Data breaches in the state more than tripled from 2006 to 2013, resulting in the exposure of 22.8 million personal records, according to a report released today by New York Attorney General Eric Schneiderman. Almost 5,000 breaches were reported to the office by businesses, nonprofits and government entities during that time, with hacking attacks causing the worst damage.

“Our expansive look at data breaches found that millions of New Yorkers have been exposed without their knowledge or consent,” Schneiderman said in a statement. The office will take a “collaborative approach to address the complex problems surrounding data security,” he said.

Target Corp., the Minneapolis-based retailer, was the victim of a breach last year that allowed hackers to gain access to payment data for 40 million of its customers’ debit and credit cards.
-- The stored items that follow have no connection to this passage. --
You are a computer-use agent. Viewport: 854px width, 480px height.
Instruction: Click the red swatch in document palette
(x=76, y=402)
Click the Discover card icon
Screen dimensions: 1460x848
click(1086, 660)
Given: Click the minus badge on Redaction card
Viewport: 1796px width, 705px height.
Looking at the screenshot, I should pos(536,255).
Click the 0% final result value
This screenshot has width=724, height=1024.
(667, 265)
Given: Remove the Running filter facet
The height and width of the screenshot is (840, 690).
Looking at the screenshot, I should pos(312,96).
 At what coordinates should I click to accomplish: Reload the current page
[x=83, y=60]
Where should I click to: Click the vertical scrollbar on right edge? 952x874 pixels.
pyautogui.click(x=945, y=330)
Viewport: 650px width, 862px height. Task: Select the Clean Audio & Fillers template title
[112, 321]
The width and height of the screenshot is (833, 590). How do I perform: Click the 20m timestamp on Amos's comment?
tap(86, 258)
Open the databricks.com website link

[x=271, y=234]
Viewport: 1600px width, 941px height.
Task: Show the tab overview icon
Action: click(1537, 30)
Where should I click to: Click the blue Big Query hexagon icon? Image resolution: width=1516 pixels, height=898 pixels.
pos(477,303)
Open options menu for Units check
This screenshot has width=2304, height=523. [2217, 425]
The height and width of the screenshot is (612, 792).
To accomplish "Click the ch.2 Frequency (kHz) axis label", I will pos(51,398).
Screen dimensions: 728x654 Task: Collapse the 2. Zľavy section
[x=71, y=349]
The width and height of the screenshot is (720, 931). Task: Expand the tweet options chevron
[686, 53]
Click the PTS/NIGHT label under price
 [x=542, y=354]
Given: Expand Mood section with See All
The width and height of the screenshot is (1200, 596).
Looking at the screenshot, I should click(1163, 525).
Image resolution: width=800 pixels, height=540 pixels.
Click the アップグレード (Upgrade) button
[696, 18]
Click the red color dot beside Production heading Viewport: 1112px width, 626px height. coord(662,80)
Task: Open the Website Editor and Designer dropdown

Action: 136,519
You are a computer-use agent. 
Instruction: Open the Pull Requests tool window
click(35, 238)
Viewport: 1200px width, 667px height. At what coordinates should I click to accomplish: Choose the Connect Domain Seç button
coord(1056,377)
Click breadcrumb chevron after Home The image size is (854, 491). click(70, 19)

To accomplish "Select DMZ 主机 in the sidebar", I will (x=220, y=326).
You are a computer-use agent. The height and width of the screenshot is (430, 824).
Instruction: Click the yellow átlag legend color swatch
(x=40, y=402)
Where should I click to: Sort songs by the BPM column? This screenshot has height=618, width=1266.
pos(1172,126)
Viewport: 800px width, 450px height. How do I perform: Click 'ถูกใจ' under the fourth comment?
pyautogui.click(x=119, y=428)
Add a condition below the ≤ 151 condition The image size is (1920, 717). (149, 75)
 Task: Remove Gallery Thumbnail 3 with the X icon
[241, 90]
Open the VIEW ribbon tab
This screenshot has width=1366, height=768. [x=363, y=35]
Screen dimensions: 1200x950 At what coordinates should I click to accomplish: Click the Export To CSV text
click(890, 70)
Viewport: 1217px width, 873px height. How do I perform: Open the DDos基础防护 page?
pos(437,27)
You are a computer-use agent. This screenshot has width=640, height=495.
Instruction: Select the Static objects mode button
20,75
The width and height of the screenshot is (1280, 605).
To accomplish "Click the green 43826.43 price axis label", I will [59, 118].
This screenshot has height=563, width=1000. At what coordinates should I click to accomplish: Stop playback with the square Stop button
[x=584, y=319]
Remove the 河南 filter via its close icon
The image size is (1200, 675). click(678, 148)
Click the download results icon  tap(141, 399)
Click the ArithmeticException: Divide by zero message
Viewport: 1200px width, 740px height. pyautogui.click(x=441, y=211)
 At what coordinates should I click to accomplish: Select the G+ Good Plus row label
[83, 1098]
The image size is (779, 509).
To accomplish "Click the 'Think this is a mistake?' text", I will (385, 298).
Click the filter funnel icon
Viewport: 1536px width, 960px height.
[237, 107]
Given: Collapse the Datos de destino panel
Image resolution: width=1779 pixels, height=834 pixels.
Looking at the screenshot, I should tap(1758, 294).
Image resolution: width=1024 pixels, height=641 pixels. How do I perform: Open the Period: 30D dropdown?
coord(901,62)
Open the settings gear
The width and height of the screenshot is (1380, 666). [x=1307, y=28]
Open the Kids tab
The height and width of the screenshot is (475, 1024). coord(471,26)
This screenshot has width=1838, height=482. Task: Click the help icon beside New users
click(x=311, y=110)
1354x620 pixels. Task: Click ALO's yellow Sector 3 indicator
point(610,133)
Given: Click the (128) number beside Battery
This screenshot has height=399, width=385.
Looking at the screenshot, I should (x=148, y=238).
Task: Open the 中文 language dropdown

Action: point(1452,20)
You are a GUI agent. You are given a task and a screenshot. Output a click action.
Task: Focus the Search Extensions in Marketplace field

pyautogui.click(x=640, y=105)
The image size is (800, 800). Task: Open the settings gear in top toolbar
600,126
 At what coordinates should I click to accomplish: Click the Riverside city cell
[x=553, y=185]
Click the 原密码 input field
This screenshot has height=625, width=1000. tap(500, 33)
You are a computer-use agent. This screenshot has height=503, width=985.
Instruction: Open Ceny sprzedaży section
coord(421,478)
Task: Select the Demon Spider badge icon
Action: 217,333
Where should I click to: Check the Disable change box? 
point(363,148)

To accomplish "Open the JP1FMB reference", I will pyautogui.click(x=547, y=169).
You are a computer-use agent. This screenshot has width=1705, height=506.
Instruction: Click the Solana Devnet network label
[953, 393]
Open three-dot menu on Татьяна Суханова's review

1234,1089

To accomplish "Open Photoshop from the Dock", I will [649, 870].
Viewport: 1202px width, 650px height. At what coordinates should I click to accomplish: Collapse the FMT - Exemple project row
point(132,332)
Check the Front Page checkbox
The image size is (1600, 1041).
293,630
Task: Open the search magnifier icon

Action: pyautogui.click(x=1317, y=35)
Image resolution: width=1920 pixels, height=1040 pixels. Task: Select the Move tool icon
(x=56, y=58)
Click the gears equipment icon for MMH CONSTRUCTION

LivingSocial Inc., the daily coupon website based in Washington, said last year that more than 50 million customers may have been affected by a cyber-attack.

The cost to businesses in New York was based on research estimating the price of each personal record compromised at $188, according to the attorney general’s report.

“Mega breaches” such as the Target attack are becoming increasingly common and are generally caused by hackers, Schneiderman’s office said. Hacking accounted for more than 40 percent of security breaches, according to the office. Data can also be compromised by accidental exposure and theft by employees within a company.

The U.S. has also accused China of stealing information from American companies that would be useful to competitors, indicting five Chinese military hackers in May. China has denied wrongdoing and suspended participation in a cybersecurity working group with the U.S. in response.

Schneiderman said that “engaging industry stakeholders and security experts, as well as lawmakers” could help provide tools for better protecting data.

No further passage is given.